[Start of section]
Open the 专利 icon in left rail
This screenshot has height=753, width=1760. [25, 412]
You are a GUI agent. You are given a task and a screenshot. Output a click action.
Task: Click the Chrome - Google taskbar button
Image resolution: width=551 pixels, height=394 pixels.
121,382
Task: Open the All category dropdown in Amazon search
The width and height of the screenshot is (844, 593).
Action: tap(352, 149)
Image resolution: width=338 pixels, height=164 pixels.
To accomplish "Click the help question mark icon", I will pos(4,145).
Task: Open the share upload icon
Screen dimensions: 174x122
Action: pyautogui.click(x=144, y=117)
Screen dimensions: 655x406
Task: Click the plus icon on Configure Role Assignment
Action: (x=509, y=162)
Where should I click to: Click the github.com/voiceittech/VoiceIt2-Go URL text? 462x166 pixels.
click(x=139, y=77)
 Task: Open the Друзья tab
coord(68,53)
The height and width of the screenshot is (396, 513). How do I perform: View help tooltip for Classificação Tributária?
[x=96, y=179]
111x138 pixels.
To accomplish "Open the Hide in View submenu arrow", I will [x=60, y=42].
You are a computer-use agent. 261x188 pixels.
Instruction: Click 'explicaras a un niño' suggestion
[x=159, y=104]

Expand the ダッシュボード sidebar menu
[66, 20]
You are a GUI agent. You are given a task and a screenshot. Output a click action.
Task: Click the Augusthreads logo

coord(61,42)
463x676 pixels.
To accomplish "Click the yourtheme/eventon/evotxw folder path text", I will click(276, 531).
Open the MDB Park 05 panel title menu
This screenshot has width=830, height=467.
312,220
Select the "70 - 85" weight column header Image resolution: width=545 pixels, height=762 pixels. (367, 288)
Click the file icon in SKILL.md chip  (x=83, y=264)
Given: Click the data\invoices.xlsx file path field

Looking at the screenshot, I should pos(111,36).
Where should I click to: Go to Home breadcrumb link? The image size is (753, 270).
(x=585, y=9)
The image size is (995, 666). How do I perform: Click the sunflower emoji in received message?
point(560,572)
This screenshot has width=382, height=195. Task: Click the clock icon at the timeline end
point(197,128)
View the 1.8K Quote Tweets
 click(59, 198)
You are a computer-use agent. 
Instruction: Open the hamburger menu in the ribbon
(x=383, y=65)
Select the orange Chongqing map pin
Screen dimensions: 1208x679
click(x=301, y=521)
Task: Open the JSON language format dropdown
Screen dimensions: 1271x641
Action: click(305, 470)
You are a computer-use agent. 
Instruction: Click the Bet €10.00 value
[End of section]
> **Exercise objective**: Reproduce the full block of data exactly, omitting nothing.

> **Result of the exercise**:
Open the 专利 icon in left rail
This screenshot has height=753, width=1760. [25, 412]
You are a GUI agent. You are given a task and a screenshot. Output a click action.
Task: Click the Chrome - Google taskbar button
Image resolution: width=551 pixels, height=394 pixels.
121,382
Task: Open the All category dropdown in Amazon search
The width and height of the screenshot is (844, 593).
Action: tap(352, 149)
Image resolution: width=338 pixels, height=164 pixels.
To accomplish "Click the help question mark icon", I will pos(4,145).
Task: Open the share upload icon
Screen dimensions: 174x122
Action: pyautogui.click(x=144, y=117)
Screen dimensions: 655x406
Task: Click the plus icon on Configure Role Assignment
Action: (x=509, y=162)
Where should I click to: Click the github.com/voiceittech/VoiceIt2-Go URL text? 462x166 pixels.
click(x=139, y=77)
 Task: Open the Друзья tab
coord(68,53)
The height and width of the screenshot is (396, 513). How do I perform: View help tooltip for Classificação Tributária?
[x=96, y=179]
111x138 pixels.
To accomplish "Open the Hide in View submenu arrow", I will [x=60, y=42].
You are a computer-use agent. 261x188 pixels.
Instruction: Click 'explicaras a un niño' suggestion
[x=159, y=104]

Expand the ダッシュボード sidebar menu
[66, 20]
You are a GUI agent. You are given a task and a screenshot. Output a click action.
Task: Click the Augusthreads logo

coord(61,42)
463x676 pixels.
To accomplish "Click the yourtheme/eventon/evotxw folder path text", I will click(276, 531).
Open the MDB Park 05 panel title menu
This screenshot has width=830, height=467.
312,220
Select the "70 - 85" weight column header Image resolution: width=545 pixels, height=762 pixels. (367, 288)
Click the file icon in SKILL.md chip  (x=83, y=264)
Given: Click the data\invoices.xlsx file path field

Looking at the screenshot, I should pos(111,36).
Where should I click to: Go to Home breadcrumb link? The image size is (753, 270).
(x=585, y=9)
The image size is (995, 666). How do I perform: Click the sunflower emoji in received message?
point(560,572)
This screenshot has width=382, height=195. Task: Click the clock icon at the timeline end
point(197,128)
View the 1.8K Quote Tweets
 click(59, 198)
You are a computer-use agent. 
Instruction: Open the hamburger menu in the ribbon
(x=383, y=65)
Select the orange Chongqing map pin
Screen dimensions: 1208x679
click(x=301, y=521)
Task: Open the JSON language format dropdown
Screen dimensions: 1271x641
Action: click(305, 470)
You are a computer-use agent. 
Instruction: Click the Bet €10.00 value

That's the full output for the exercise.